WORK INSTRUCTIONS>
The records below must be copied in full, exactly as they read.

..............................

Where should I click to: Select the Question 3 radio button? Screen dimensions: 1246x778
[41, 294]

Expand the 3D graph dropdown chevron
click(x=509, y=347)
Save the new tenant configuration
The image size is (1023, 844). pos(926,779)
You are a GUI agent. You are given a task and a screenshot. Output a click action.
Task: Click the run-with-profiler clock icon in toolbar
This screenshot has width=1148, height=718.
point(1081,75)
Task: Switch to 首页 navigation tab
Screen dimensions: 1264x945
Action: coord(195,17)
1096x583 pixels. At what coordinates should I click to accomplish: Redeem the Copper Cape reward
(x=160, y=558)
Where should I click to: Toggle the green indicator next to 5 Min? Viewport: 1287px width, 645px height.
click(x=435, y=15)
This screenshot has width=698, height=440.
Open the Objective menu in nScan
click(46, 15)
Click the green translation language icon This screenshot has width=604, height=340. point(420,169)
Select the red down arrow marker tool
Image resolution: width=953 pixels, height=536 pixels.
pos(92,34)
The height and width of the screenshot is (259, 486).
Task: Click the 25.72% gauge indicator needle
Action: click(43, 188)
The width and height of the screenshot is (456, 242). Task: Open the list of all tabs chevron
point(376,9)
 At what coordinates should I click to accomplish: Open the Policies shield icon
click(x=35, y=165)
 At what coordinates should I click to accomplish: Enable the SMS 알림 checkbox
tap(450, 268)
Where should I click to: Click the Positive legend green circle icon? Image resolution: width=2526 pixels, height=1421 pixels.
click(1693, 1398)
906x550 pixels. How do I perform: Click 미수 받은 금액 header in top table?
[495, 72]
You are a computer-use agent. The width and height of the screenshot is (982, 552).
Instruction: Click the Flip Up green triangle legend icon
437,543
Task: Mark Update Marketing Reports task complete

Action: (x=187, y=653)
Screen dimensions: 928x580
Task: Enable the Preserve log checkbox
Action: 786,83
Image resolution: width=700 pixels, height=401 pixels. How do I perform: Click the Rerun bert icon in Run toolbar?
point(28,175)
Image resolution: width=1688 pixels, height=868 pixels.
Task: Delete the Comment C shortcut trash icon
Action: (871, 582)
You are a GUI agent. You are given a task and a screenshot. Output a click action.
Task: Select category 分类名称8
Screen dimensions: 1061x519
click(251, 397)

..............................

ANSWER FOR THIS EXERCISE>
Where should I click to: Select the Question 3 radio button? Screen dimensions: 1246x778
[41, 294]

Expand the 3D graph dropdown chevron
click(x=509, y=347)
Save the new tenant configuration
The image size is (1023, 844). pos(926,779)
You are a GUI agent. You are given a task and a screenshot. Output a click action.
Task: Click the run-with-profiler clock icon in toolbar
This screenshot has width=1148, height=718.
point(1081,75)
Task: Switch to 首页 navigation tab
Screen dimensions: 1264x945
Action: coord(195,17)
1096x583 pixels. At what coordinates should I click to accomplish: Redeem the Copper Cape reward
(x=160, y=558)
Where should I click to: Toggle the green indicator next to 5 Min? Viewport: 1287px width, 645px height.
click(x=435, y=15)
This screenshot has width=698, height=440.
Open the Objective menu in nScan
click(46, 15)
Click the green translation language icon This screenshot has width=604, height=340. point(420,169)
Select the red down arrow marker tool
Image resolution: width=953 pixels, height=536 pixels.
pos(92,34)
The height and width of the screenshot is (259, 486).
Task: Click the 25.72% gauge indicator needle
Action: click(43, 188)
The width and height of the screenshot is (456, 242). Task: Open the list of all tabs chevron
point(376,9)
 At what coordinates should I click to accomplish: Open the Policies shield icon
click(x=35, y=165)
 At what coordinates should I click to accomplish: Enable the SMS 알림 checkbox
tap(450, 268)
Where should I click to: Click the Positive legend green circle icon? Image resolution: width=2526 pixels, height=1421 pixels.
click(1693, 1398)
906x550 pixels. How do I perform: Click 미수 받은 금액 header in top table?
[495, 72]
You are a computer-use agent. The width and height of the screenshot is (982, 552).
Instruction: Click the Flip Up green triangle legend icon
437,543
Task: Mark Update Marketing Reports task complete

Action: (x=187, y=653)
Screen dimensions: 928x580
Task: Enable the Preserve log checkbox
Action: 786,83
Image resolution: width=700 pixels, height=401 pixels. How do I perform: Click the Rerun bert icon in Run toolbar?
point(28,175)
Image resolution: width=1688 pixels, height=868 pixels.
Task: Delete the Comment C shortcut trash icon
Action: (871, 582)
You are a GUI agent. You are given a task and a screenshot. Output a click action.
Task: Select category 分类名称8
Screen dimensions: 1061x519
click(251, 397)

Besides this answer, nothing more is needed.